Kernel panic in syncache_add
I'm using SuperMicro A1SAi-C2750 as small server with jails that was running fine with latest DragonFly BSD 4.8.1,
but since I upgraded to DragonFly BSD 5.0, I'm experiencing random crashes - always in syncache_add.
Tried also clean install and kernel rebuild,
server is actually running DragonFly v22.214.171.124.g0978b-RELEASE
24 hours of memtest is no problem for this server.
Crash summaries of latest server crashes are attached to this issue. I cannot find a patter how to reliably crash that server,
but core.txt.5 was right after reboot-after-panic while trying to copy core.txt.4 per scp from server.
Any help or hint how to fix or debug this problem is appreciated.
Also - should I be worried to see messages like this:
softdep_sync_metadata_bp(1): caught buf 0xffffff80af383f50 going away
Thanks in advance.
- Status changed from New to In Progress
This appears to be a missed initialization in the kernel.
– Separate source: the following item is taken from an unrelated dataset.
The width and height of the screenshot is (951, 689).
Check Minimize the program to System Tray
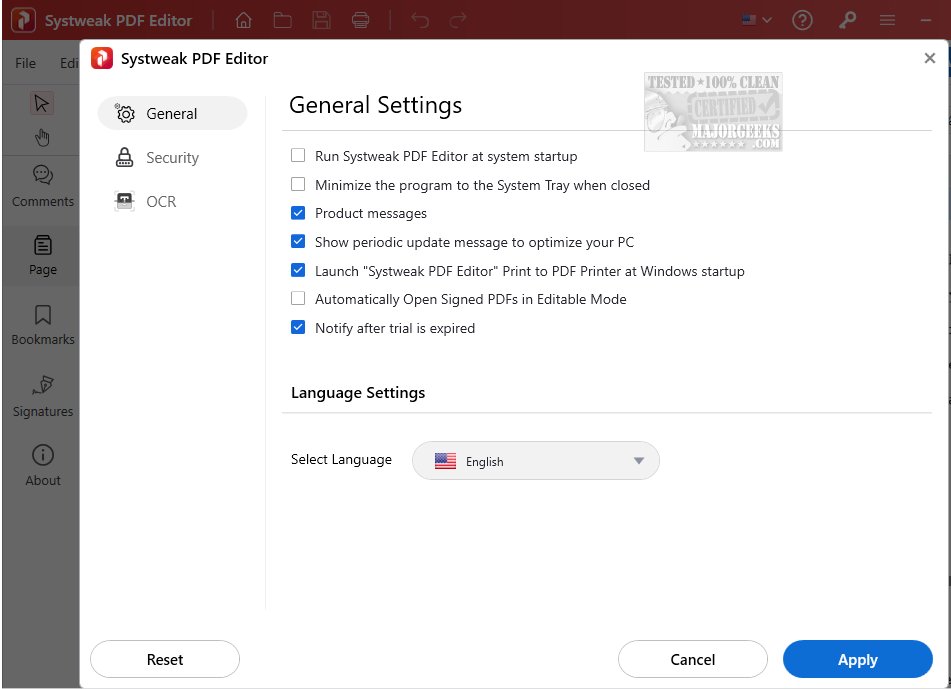(298, 185)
I have pushed a fix to master and to the 5.0 release. Please try pulling the latest from the repo and rebuilding the kernel, and report back if the problem continues to occur. Basically there are two kmalloc's in netinet/tcp_syncache.c that did not specify M_ZERO when they should have.
You are getting some good dumps, so if my fix has not fixed it, we will try to debug the issue further by having you probe your dumps.
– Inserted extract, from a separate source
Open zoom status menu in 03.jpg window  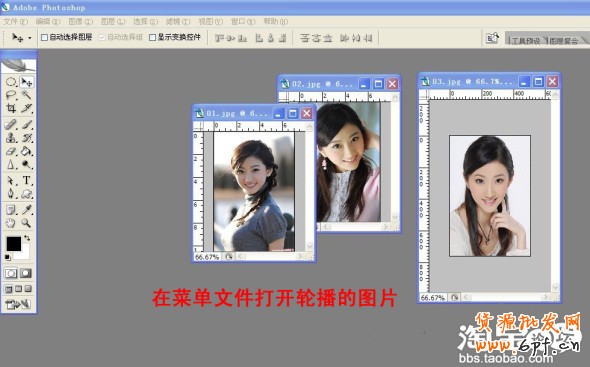click(455, 297)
The server is now running compiled kernel DragonFly v126.96.36.199.gb21cd7-RELEASE for several hours without panic.
I will let the server run for few hours and if nothing happens, I will close this issue as resolved.
This "softdep_sync_metadata_bp(1): caught buf 0xffffff80af235c48 going away" is only informational and nothing to bother,
or is there some deeper issue hidden in?